Es mucho más bonito que todo eso. Para empezar, por esta zona hay muchos lagos, y la hierba predomina sobre el hielo. Lo cual, por otra parte, convierte el paisaje en una gran aventura. Este es uno de los territorios más pantanosos de Canadá. Todo ante mi vista son cenagales y uno se siente de verdad amenazado, mientras viaja solo, puesto que a cada paso que se va hundiendo en el suelo, veo grandes osos blancos que se asoman entre los montículos de nieve y me observan con fijación. Intento por todos los medios no darles motivos para que piensen que yo soy la amenaza. Trato de no hacer ruido, y me muevo como un témpano deslizándose sobre el hielo. A lo lejos los charranes extienden sus alas y planean por la zona. Quizá piensan que soy uno de los osos, y vuelan relativamente bajo y cerca de donde me encuentro.
Sólo me he cruzado tres veces con guardas del parque, y han sido mi única compañía, junto con algunos insectos, las marismas y las píceas. No me extraña que casi no vengan turistas por aquí. Aunque sólo transito por caminos señalizados y accesibles, siempre hay riesgo de dar un mal paso y caer en un hoyo. Así es la vida a veces.
Me voy adentrando en la tierra canadiense, y a cada día la línea de ferrocarril se va acercando. También se va alejando la tierra blanda y peligrosa, y mis pies son más firmes, me dan confianza y no importa que se haga de noche, porque cada ocho kilómetros hay un refugio. Y hace dos noches me encierro en uno de ellos, tomo cacao hirviendo, me cambio de calcetines y doy un descanso a mis pies arrugados. Al rato, un resplandor del exterior me llama la atención. La aurora boreal.
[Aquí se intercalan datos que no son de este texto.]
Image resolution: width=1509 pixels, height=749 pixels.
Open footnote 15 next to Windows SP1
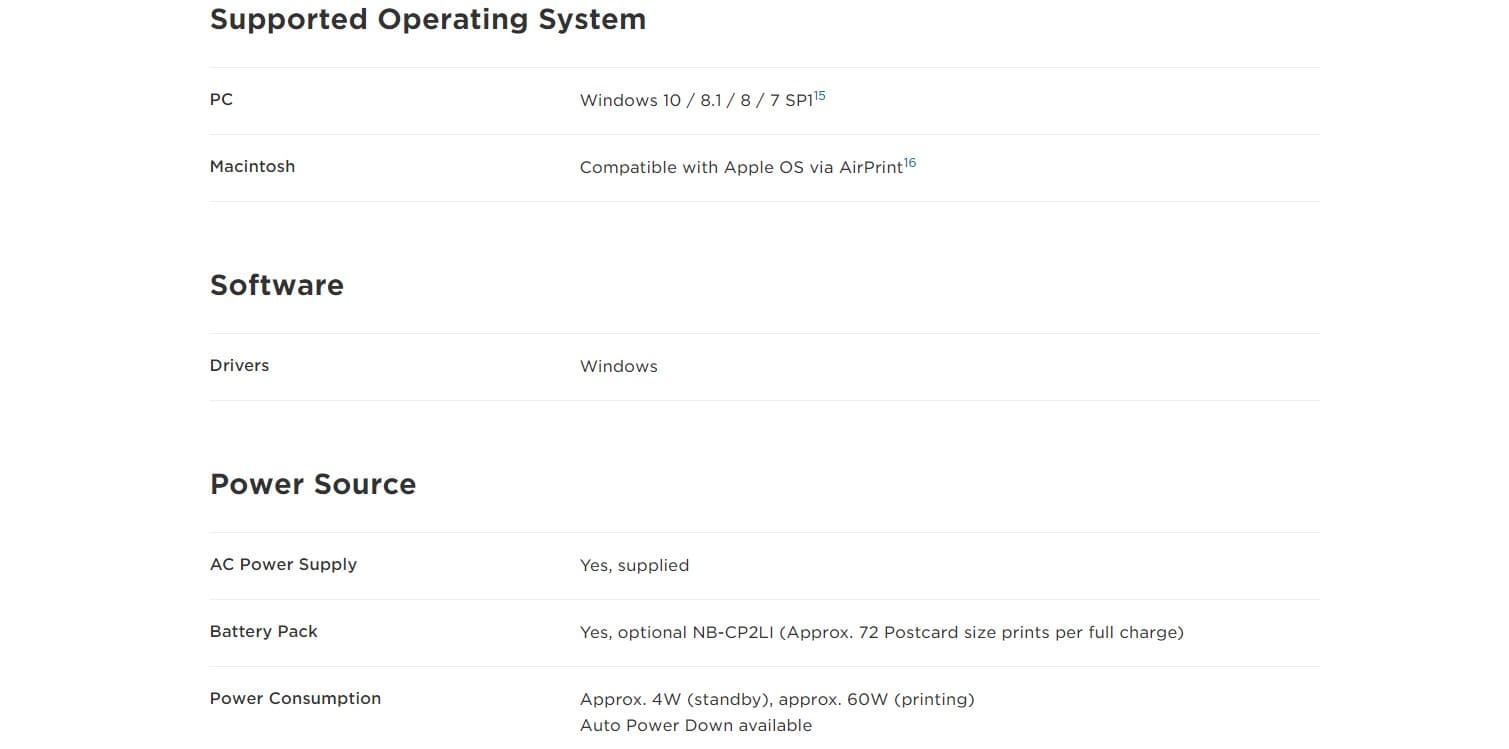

Soy un afortunado y doy gracias a Dios. Así debería ser la vida: dormir con las sábanas de la aurora y dar gracias, y sentirse pequeño, indefenso, pero feliz.
Pero no, hoy la tierra es más frágil y cruel a la vez. Dice el cuidador del refugio donde he pernoctado hace dos noches, que los osos son hoy por hoy un 15% más pequeños que dos décadas atrás. Y que ya no viven por aquí, sino que tienden a desplazarse más al norte del norte, que están dejando de existir. Por las razones que sean.
Es curioso lo sarcástica que puede resultar una aventura, y lo que se puede aprender. Precisamente el día antes de estas líneas que aquí plasmo, pensando en los osos blancos, doy un paso en falso de los que hablaba un poco más arriba, y me hundo hasta la cintura en un cenagal camuflado.
Nunca hasta entonces se había en mi vida esa sensación de presión en el pecho, de angustia, en la que cuanto más luchaba y trataba de salir por mis propios medios, más me hundía. Bajo el agua fría de Wapsuk, no suficientemente helada, hay algas, y algunos bancos de arena, como en Newport. Así en todo el fondo, menos en esa parte donde me sumergía.
Me viene entonces a la cabeza la oración de Jonás en el vientre del gran pez, cuando dice “las aguas me rodearon hasta el alma, rodeóme el abismo; el alga se enredó a mi cabeza”. Pataleando, noto una especie de tronco fuerte, al que me aferro con las dos manos. Y aunque parezca extraño, el tronco tira de mí, hasta salir a la superficie.
Cuando abro los ojos, temblando, muerto de frío, veo las copas de las píceas, despuntando en el cielo violáceo. Toso con dolor y respiro lo que puedo. Al incorporarme, doy un salto. Un oso blanco está a un metro de mí, sentado sobre sus enormes patas que son, efectivamente, como un tronco. Se relame la pata mojada que ha usado para sacarme del pozo, sacude la cabeza, bosteza y se aleja. Por un buen rato, justo hasta que llego a la siguiente choza, me olvido del frío y la humedad pegada al cuerpo.
La naturaleza es sabia porque la han dibujado así.